EXERCISE DIRECTIONS:
What you return must be the lines of the data that hold the word "computer".

SOURCE MATERIAL:
= = = =
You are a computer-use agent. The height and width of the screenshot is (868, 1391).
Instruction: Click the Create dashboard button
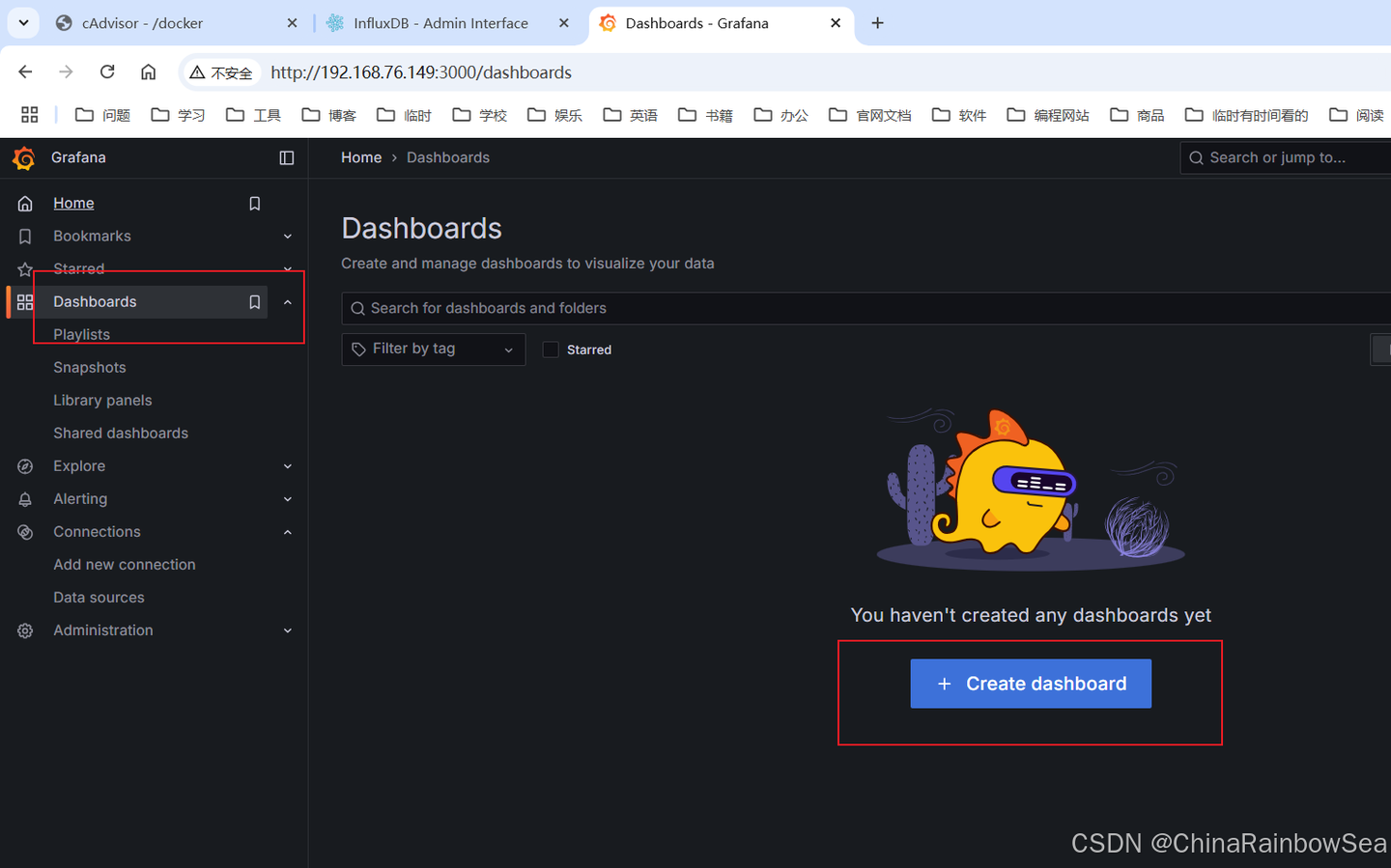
= = = =
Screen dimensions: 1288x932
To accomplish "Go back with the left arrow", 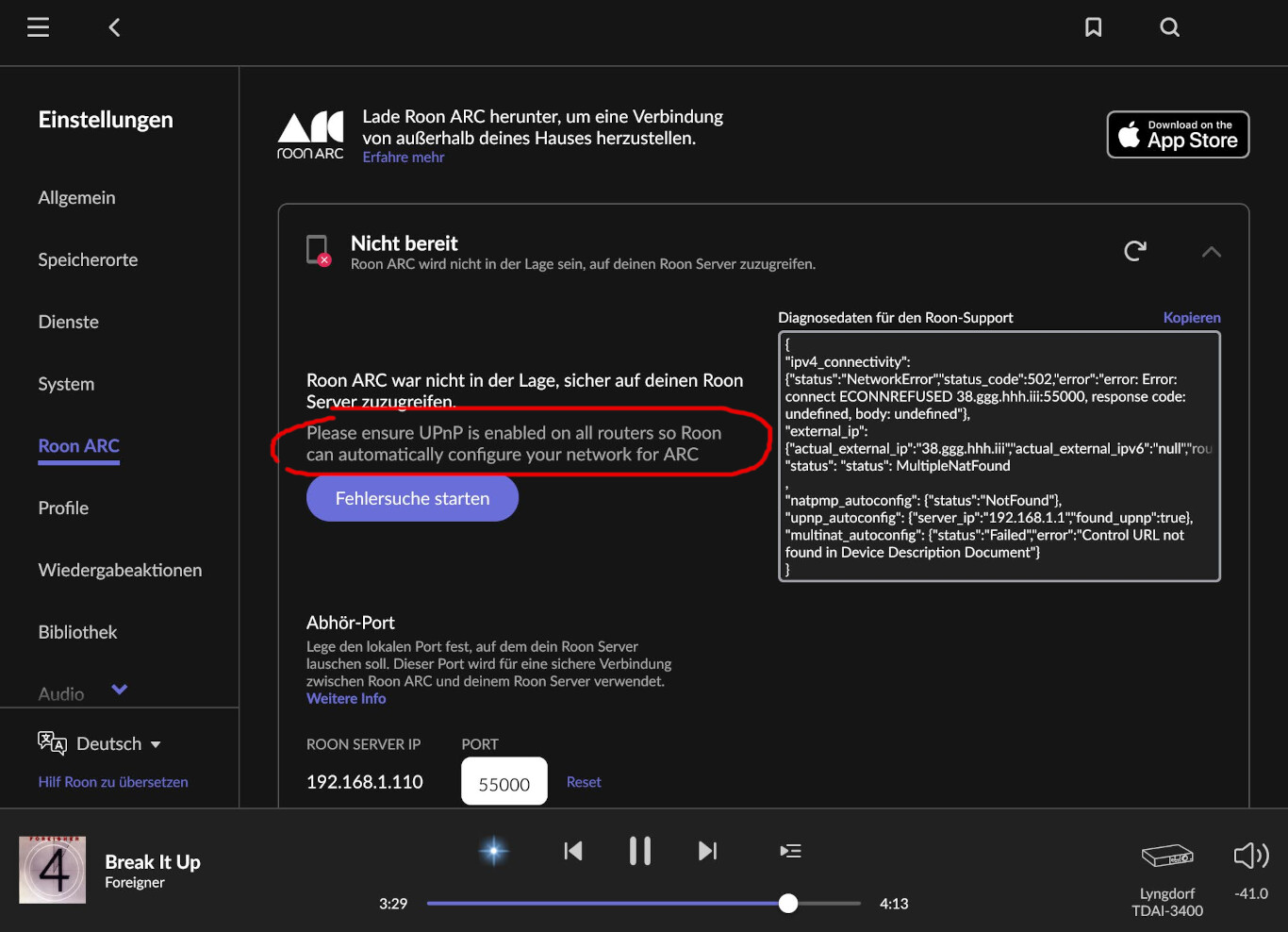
= = = =
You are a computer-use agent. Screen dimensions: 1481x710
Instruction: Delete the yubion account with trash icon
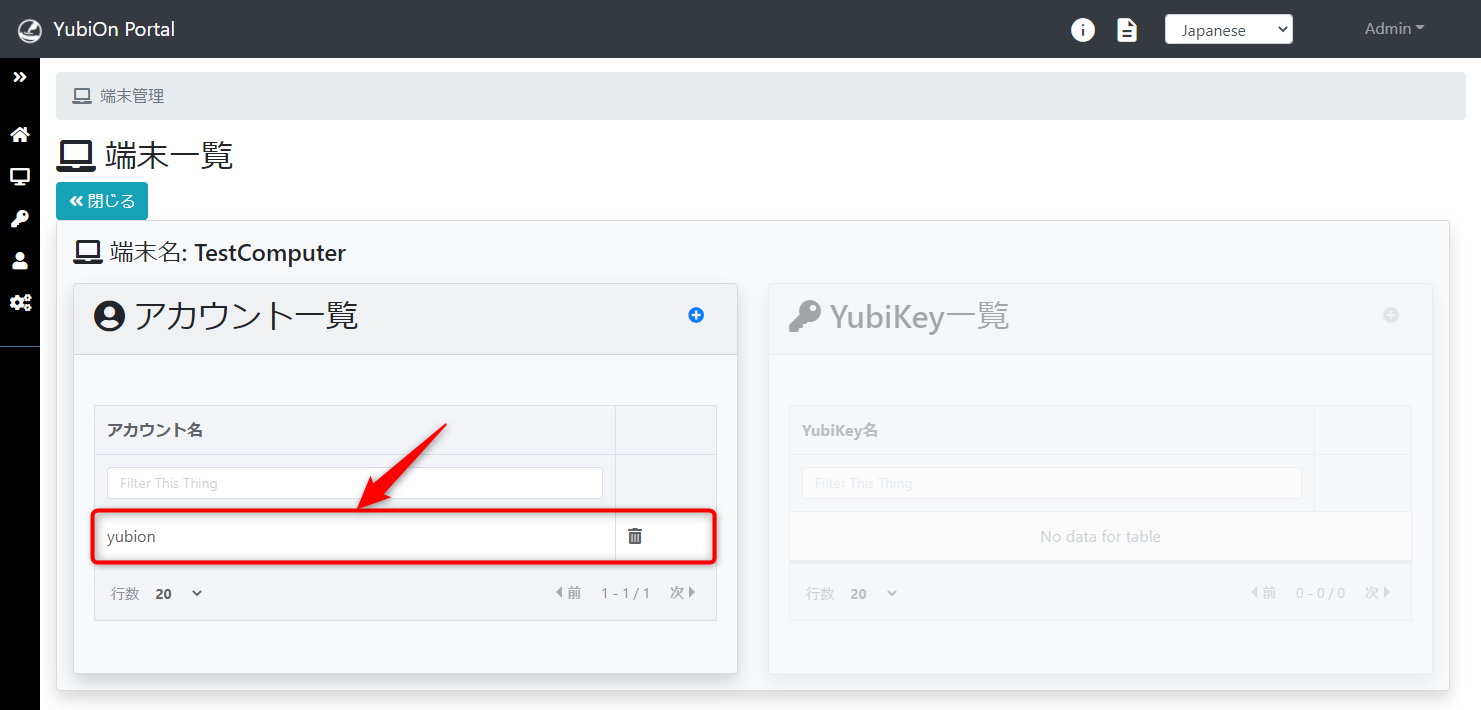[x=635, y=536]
= = = =
EXERCISE OUTPUT:
You are a computer-use agent. The height and width of the screenshot is (868, 1391).
You are a computer-use agent. Screen dimensions: 1481x710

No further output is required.